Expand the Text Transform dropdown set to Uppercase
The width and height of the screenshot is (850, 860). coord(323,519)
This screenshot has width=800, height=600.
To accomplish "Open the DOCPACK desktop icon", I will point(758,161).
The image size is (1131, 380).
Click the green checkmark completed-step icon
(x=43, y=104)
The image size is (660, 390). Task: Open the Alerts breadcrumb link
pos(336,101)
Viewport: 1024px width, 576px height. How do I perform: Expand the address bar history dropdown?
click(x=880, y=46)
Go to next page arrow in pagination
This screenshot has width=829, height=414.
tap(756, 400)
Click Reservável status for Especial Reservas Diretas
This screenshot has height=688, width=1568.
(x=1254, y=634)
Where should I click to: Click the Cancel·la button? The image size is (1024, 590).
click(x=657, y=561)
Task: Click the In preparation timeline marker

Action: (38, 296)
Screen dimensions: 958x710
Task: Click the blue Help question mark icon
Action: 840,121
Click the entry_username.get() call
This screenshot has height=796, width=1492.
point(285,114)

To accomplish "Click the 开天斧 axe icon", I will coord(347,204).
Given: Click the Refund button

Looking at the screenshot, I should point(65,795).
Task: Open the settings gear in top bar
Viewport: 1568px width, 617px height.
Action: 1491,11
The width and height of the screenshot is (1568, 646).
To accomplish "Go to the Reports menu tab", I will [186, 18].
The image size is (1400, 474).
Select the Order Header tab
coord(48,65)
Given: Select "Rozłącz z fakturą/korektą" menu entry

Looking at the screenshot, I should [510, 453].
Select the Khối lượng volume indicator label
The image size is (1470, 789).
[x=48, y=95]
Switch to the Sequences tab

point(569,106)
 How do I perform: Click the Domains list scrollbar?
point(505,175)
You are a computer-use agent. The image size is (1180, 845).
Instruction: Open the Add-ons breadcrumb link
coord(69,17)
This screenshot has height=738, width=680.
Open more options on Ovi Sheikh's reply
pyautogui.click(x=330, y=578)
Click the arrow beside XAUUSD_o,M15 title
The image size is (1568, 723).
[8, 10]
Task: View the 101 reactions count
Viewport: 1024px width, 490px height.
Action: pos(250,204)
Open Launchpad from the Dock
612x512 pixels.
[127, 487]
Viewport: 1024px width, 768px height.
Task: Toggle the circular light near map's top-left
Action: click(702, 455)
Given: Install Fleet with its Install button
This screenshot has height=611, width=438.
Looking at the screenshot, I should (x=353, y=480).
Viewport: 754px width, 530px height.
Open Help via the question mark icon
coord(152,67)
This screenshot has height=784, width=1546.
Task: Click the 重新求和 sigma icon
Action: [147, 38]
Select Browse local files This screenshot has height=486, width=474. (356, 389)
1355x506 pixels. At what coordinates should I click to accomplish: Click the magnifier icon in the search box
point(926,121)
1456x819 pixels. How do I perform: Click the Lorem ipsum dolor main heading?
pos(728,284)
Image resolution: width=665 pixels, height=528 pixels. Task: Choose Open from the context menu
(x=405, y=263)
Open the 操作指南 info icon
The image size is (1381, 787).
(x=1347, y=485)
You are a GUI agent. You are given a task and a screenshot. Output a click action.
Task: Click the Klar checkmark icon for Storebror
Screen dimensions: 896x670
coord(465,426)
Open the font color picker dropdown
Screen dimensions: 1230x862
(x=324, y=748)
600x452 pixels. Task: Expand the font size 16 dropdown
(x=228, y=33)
▬▬▬▬▬▬
*Your goal*.
Output the records above in their entirety, exactly.

*Answer space*.
Expand the Text Transform dropdown set to Uppercase
The width and height of the screenshot is (850, 860). coord(323,519)
This screenshot has width=800, height=600.
To accomplish "Open the DOCPACK desktop icon", I will point(758,161).
The image size is (1131, 380).
Click the green checkmark completed-step icon
(x=43, y=104)
The image size is (660, 390). Task: Open the Alerts breadcrumb link
pos(336,101)
Viewport: 1024px width, 576px height. How do I perform: Expand the address bar history dropdown?
click(x=880, y=46)
Go to next page arrow in pagination
This screenshot has width=829, height=414.
tap(756, 400)
Click Reservável status for Especial Reservas Diretas
This screenshot has height=688, width=1568.
(x=1254, y=634)
Where should I click to: Click the Cancel·la button? The image size is (1024, 590).
click(x=657, y=561)
Task: Click the In preparation timeline marker

Action: (38, 296)
Screen dimensions: 958x710
Task: Click the blue Help question mark icon
Action: 840,121
Click the entry_username.get() call
This screenshot has height=796, width=1492.
point(285,114)

To accomplish "Click the 开天斧 axe icon", I will coord(347,204).
Given: Click the Refund button

Looking at the screenshot, I should point(65,795).
Task: Open the settings gear in top bar
Viewport: 1568px width, 617px height.
Action: 1491,11
The width and height of the screenshot is (1568, 646).
To accomplish "Go to the Reports menu tab", I will [186, 18].
The image size is (1400, 474).
Select the Order Header tab
coord(48,65)
Given: Select "Rozłącz z fakturą/korektą" menu entry

Looking at the screenshot, I should [510, 453].
Select the Khối lượng volume indicator label
The image size is (1470, 789).
[x=48, y=95]
Switch to the Sequences tab

point(569,106)
 How do I perform: Click the Domains list scrollbar?
point(505,175)
You are a computer-use agent. The image size is (1180, 845).
Instruction: Open the Add-ons breadcrumb link
coord(69,17)
This screenshot has height=738, width=680.
Open more options on Ovi Sheikh's reply
pyautogui.click(x=330, y=578)
Click the arrow beside XAUUSD_o,M15 title
The image size is (1568, 723).
[8, 10]
Task: View the 101 reactions count
Viewport: 1024px width, 490px height.
Action: pos(250,204)
Open Launchpad from the Dock
612x512 pixels.
[127, 487]
Viewport: 1024px width, 768px height.
Task: Toggle the circular light near map's top-left
Action: click(702, 455)
Given: Install Fleet with its Install button
This screenshot has height=611, width=438.
Looking at the screenshot, I should (x=353, y=480).
Viewport: 754px width, 530px height.
Open Help via the question mark icon
coord(152,67)
This screenshot has height=784, width=1546.
Task: Click the 重新求和 sigma icon
Action: [147, 38]
Select Browse local files This screenshot has height=486, width=474. (356, 389)
1355x506 pixels. At what coordinates should I click to accomplish: Click the magnifier icon in the search box
point(926,121)
1456x819 pixels. How do I perform: Click the Lorem ipsum dolor main heading?
pos(728,284)
Image resolution: width=665 pixels, height=528 pixels. Task: Choose Open from the context menu
(x=405, y=263)
Open the 操作指南 info icon
The image size is (1381, 787).
(x=1347, y=485)
You are a GUI agent. You are given a task and a screenshot. Output a click action.
Task: Click the Klar checkmark icon for Storebror
Screen dimensions: 896x670
coord(465,426)
Open the font color picker dropdown
Screen dimensions: 1230x862
(x=324, y=748)
600x452 pixels. Task: Expand the font size 16 dropdown
(x=228, y=33)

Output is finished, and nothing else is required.